--- Data provided Enclosed Below ---

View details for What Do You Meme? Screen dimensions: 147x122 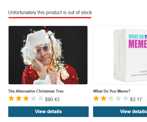click(x=120, y=112)
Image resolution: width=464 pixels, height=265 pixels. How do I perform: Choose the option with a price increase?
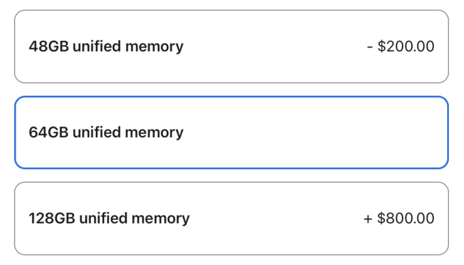click(x=231, y=218)
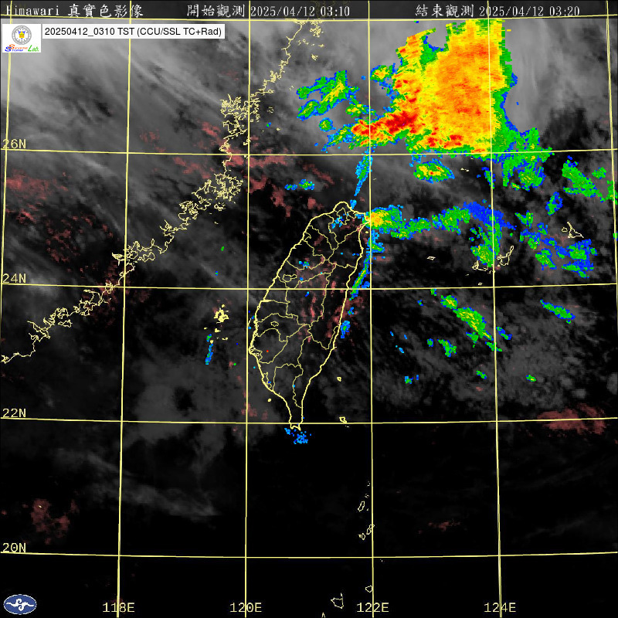Click the tiny island southeast of Taiwan's tip
Screen dimensions: 618x618
344,421
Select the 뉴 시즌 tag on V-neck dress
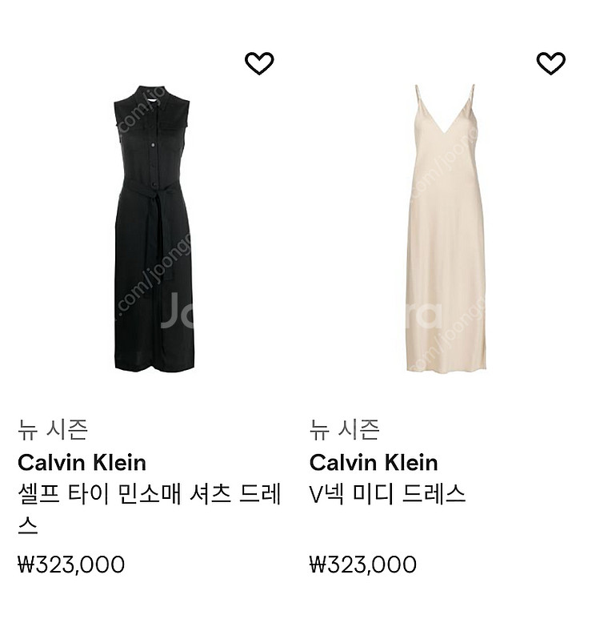Screen dimensions: 600x631 coord(345,429)
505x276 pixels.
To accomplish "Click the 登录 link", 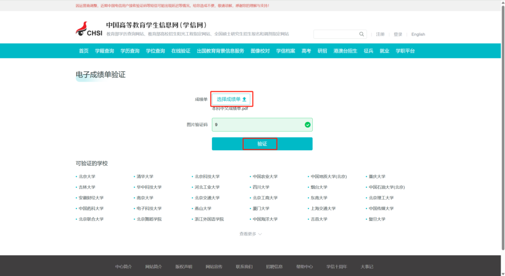I will [x=398, y=35].
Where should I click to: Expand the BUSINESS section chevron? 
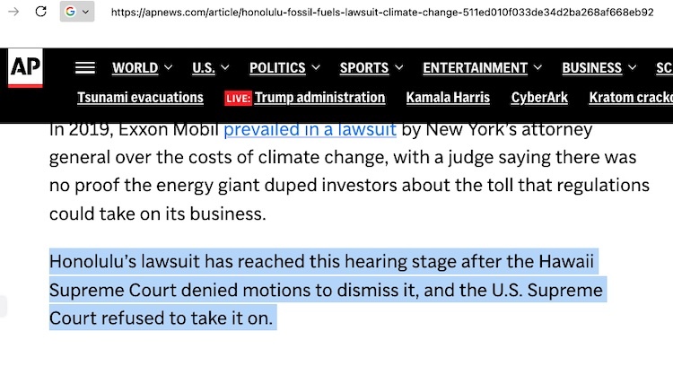point(631,67)
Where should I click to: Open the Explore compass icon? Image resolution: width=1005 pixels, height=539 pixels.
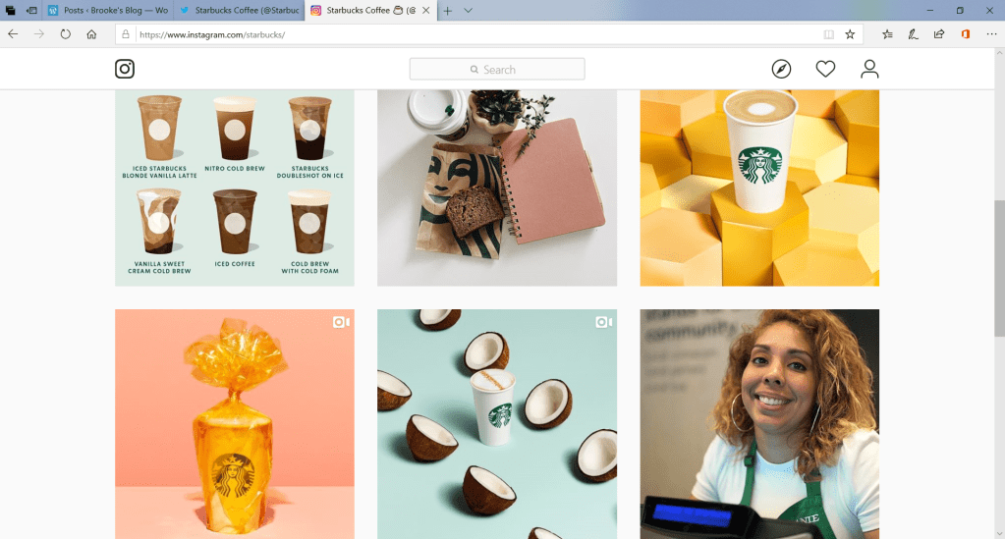click(781, 69)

--- End of Enclosed Data provided ---

## Exercise aim
All lines from the one containing "Where should I click to: Expand" to the last line of the data above, both included, should be printed exactly, and the pictures should not appear.

## Written answer
Where should I click to: Expand the BUSINESS section chevron? 
point(631,67)
Where should I click to: Open the Explore compass icon? Image resolution: width=1005 pixels, height=539 pixels.
click(781, 69)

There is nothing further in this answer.